* [What is expected]:
Within the records, say how many lines include the word "accomplish"; the answer should be the number and no more.

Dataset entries
+++
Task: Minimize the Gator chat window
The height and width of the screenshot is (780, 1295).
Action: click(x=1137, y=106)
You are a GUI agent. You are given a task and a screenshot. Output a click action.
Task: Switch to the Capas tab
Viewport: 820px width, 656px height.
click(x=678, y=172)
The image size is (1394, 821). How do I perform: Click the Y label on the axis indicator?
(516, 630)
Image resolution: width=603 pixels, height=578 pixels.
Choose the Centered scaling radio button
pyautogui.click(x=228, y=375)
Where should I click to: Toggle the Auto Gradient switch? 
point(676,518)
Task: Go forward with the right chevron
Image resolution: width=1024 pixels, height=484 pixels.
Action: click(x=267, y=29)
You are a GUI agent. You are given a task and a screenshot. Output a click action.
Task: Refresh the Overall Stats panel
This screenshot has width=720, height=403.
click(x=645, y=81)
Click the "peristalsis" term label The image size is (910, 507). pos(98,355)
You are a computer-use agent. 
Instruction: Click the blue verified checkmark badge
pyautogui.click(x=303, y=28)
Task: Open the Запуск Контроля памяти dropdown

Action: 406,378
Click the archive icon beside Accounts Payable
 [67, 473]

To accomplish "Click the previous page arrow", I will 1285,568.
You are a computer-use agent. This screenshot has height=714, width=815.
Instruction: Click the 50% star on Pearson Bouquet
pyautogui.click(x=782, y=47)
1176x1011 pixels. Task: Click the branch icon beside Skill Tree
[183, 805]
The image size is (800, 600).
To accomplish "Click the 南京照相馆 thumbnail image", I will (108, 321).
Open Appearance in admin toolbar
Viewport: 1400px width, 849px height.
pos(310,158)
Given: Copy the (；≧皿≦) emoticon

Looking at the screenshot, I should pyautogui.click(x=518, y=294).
+++
* [Response box]:
2